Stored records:

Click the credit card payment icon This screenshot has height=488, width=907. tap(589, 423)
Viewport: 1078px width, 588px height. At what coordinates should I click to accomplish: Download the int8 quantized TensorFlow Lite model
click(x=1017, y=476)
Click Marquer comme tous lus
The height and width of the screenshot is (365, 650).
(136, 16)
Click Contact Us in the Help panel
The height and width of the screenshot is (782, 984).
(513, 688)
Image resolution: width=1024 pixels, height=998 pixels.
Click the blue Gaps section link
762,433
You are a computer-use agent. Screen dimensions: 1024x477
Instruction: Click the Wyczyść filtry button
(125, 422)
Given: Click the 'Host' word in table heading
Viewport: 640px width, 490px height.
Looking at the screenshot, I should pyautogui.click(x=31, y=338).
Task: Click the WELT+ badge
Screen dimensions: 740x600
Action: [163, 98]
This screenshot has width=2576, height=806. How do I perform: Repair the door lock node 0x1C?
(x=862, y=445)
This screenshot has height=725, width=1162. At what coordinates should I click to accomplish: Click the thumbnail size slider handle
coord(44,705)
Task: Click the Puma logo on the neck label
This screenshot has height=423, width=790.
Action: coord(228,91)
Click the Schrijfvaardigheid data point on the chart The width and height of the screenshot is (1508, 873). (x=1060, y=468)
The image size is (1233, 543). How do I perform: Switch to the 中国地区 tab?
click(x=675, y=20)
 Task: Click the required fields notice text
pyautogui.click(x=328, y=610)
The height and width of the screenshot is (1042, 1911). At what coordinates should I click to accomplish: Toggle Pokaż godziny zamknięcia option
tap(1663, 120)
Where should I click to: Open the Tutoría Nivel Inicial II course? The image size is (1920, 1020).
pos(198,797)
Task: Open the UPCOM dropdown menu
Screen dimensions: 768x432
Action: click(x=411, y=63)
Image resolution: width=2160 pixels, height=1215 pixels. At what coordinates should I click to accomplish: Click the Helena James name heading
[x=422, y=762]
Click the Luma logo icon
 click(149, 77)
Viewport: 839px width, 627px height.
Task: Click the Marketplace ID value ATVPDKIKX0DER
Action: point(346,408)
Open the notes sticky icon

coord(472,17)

### REQUIRED WORK
Set down each record verbatim.

### EXERCISE RESULT
Click the credit card payment icon This screenshot has height=488, width=907. tap(589, 423)
Viewport: 1078px width, 588px height. At what coordinates should I click to accomplish: Download the int8 quantized TensorFlow Lite model
click(x=1017, y=476)
Click Marquer comme tous lus
The height and width of the screenshot is (365, 650).
(136, 16)
Click Contact Us in the Help panel
The height and width of the screenshot is (782, 984).
(513, 688)
Image resolution: width=1024 pixels, height=998 pixels.
Click the blue Gaps section link
762,433
You are a computer-use agent. Screen dimensions: 1024x477
Instruction: Click the Wyczyść filtry button
(125, 422)
Given: Click the 'Host' word in table heading
Viewport: 640px width, 490px height.
Looking at the screenshot, I should pyautogui.click(x=31, y=338).
Task: Click the WELT+ badge
Screen dimensions: 740x600
Action: [163, 98]
This screenshot has width=2576, height=806. How do I perform: Repair the door lock node 0x1C?
(x=862, y=445)
This screenshot has height=725, width=1162. At what coordinates should I click to accomplish: Click the thumbnail size slider handle
coord(44,705)
Task: Click the Puma logo on the neck label
This screenshot has height=423, width=790.
Action: coord(228,91)
Click the Schrijfvaardigheid data point on the chart The width and height of the screenshot is (1508, 873). (x=1060, y=468)
The image size is (1233, 543). How do I perform: Switch to the 中国地区 tab?
click(x=675, y=20)
 Task: Click the required fields notice text
pyautogui.click(x=328, y=610)
The height and width of the screenshot is (1042, 1911). At what coordinates should I click to accomplish: Toggle Pokaż godziny zamknięcia option
tap(1663, 120)
Where should I click to: Open the Tutoría Nivel Inicial II course? The image size is (1920, 1020).
pos(198,797)
Task: Open the UPCOM dropdown menu
Screen dimensions: 768x432
Action: click(x=411, y=63)
Image resolution: width=2160 pixels, height=1215 pixels. At what coordinates should I click to accomplish: Click the Helena James name heading
[x=422, y=762]
Click the Luma logo icon
 click(149, 77)
Viewport: 839px width, 627px height.
Task: Click the Marketplace ID value ATVPDKIKX0DER
Action: point(346,408)
Open the notes sticky icon

coord(472,17)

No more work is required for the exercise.